Problem: For any $p>0$, if $X_n\to X$ and $X_n\to Y$ in $L^p$, then $X=Y$ almost surely
My proof: We start with the case of $p\geq 1$. We have that $\lVert X_n -X \rVert_p\to 0$, therefore by Markov's inequality:
$$\mathbb{P}(\lvert X_n -X\rvert>\epsilon)\leq \frac{\mathbb{E}\lvert X_n-X\rvert}{\epsilon}\to 0$$ as $n$ goes to $\infty$. Same thing with $Y$. So then we have $$\mathbb{P}(\lvert X-Y\rvert >\epsilon)\leq \frac{\mathbb{E}(\lvert X-Y\rvert)}{\epsilon}= \frac{\mathbb{E}(\lvert X-X_n + X_n -Y\rvert)}{\epsilon}\leq \frac{\mathbb{E}(\lvert X-X_n\rvert + \lvert X_n -Y\rvert)}{\epsilon}=\frac{\mathbb{E}(\lvert X-X_n\rvert) + \mathbb{E}(\lvert X_n -Y\rvert)}{\epsilon}$$ which converges to $0$ as $n$ goes to infinity. Therefore, we have that $\mathbb{P}(X\neq Y)=0$ and we are done.

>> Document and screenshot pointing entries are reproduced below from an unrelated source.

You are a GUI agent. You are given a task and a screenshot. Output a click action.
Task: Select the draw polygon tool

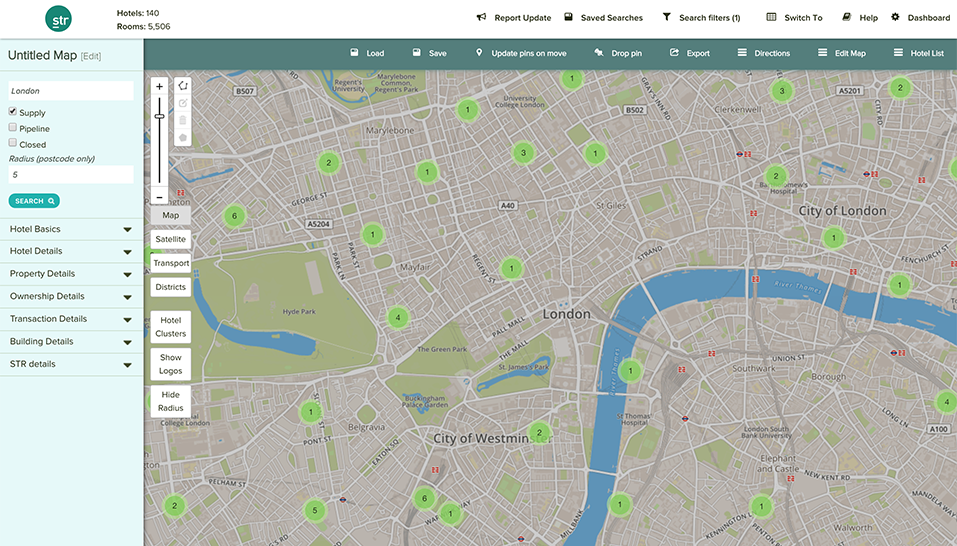(x=183, y=86)
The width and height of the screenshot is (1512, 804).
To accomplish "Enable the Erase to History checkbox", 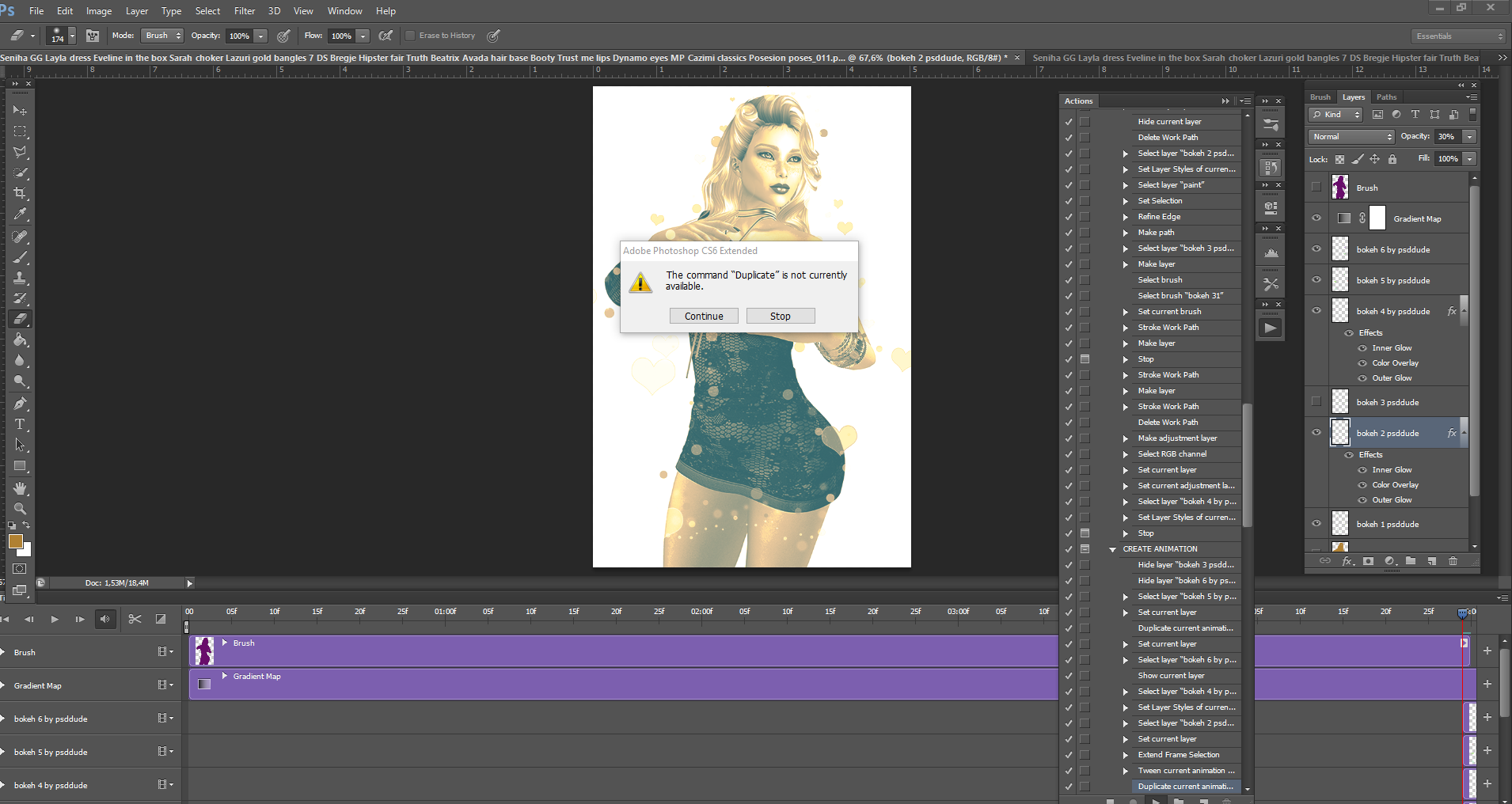I will [x=410, y=36].
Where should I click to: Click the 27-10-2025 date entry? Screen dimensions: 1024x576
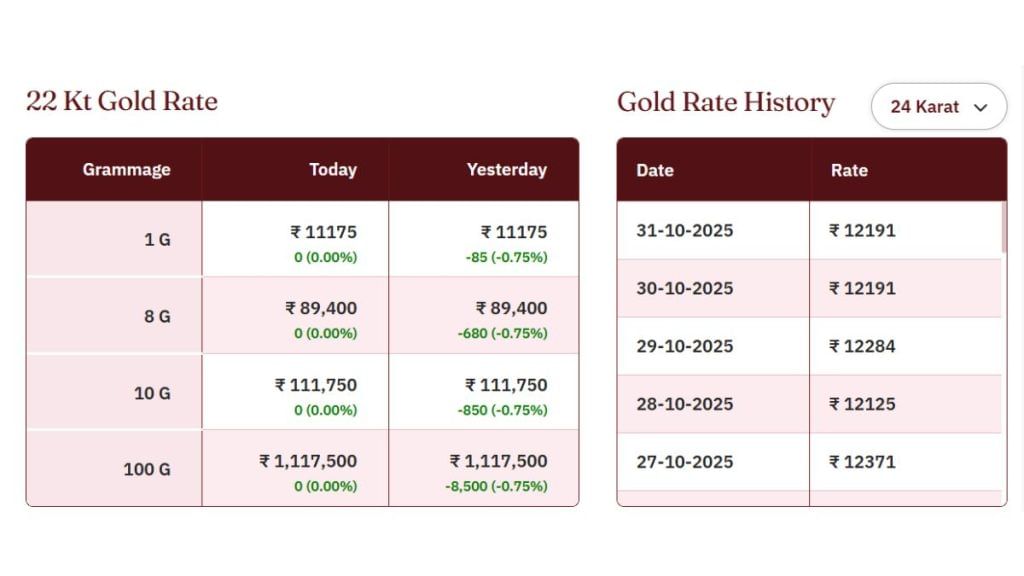tap(685, 462)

As for $0<p<1$, a similar (or rather generalized) argument can be made through showing that $L_p$ convergence yields convergence in probability.
Best Answer
Here are a few things you might want to think about.

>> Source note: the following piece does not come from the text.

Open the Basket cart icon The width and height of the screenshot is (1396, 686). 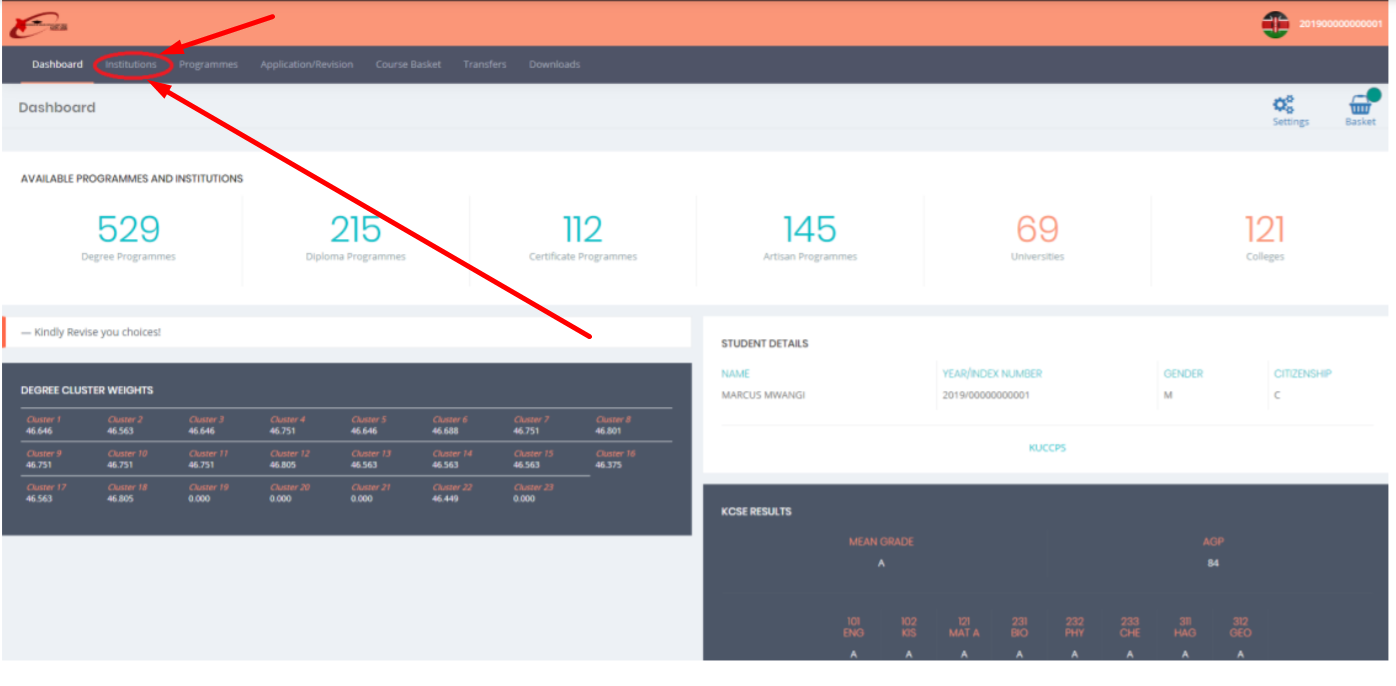1359,106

First, are you comfortable with the leap from $\|X_n-X\|_p\to 0$ for some specific $p$ to concluding $\|X_n-X\|_1 \equiv\mathbb{E}|X_n-X|\to 0$? If you are trying to use the fact that $L^p$ convergence for any $p\geq 1$ implies $L^1$ convergence, then it would make more sense to simply say "because $X_n$ converges to $X$ in $L_p$ (for some $p\geq 1$), we must have $\mathbb{E}|X_n-X|\to0$." If you are trying to use the actual convergence of the $p$-norm $\|X_n-X\|_p\to0$ to conclude $\mathbb{E}|X_n-X|\to0$, then you should probably invoke Jensen's (or Hölder's) inequality as an intermediate step. Alternatively, you can apply Markov's inequality to the random variable $|X_n-X|^p$ instead of $|X_n-X|$ (and maybe rewrite $\epsilon$ as $\epsilon^p$).
Second, after showing that $P(|X_n-X|>\epsilon)\to 0$ and observing that a similar fact holds for $Y$, you don't actually appear to use these results anywhere. You just re-apply Markov's inequality again directly to $P(|X-Y|>\epsilon)$ and work from there.
Third, in the last steps of your proof, you go from showing that $P(|X-Y|>\epsilon) \leq c_n$ for some $c_n\to 0$ straight to concluding that $P(X\not= Y)=0$. Are you comfortable that the former implies the latter? If I pointed out that $Z_n \to Z$ in $L^p$ implies the following by Markov's inequality: $$P(|Z_n-Z|>\epsilon) \leq \frac{E(|Z_n-Z|)}\epsilon \to 0$$ and therefore we have that $P(Z_n\not= Z)=0$ for sufficiently large $n$, proving that $L^p$ convergence implies almost sure convergence, could you explain why your argument works but mine doesn't?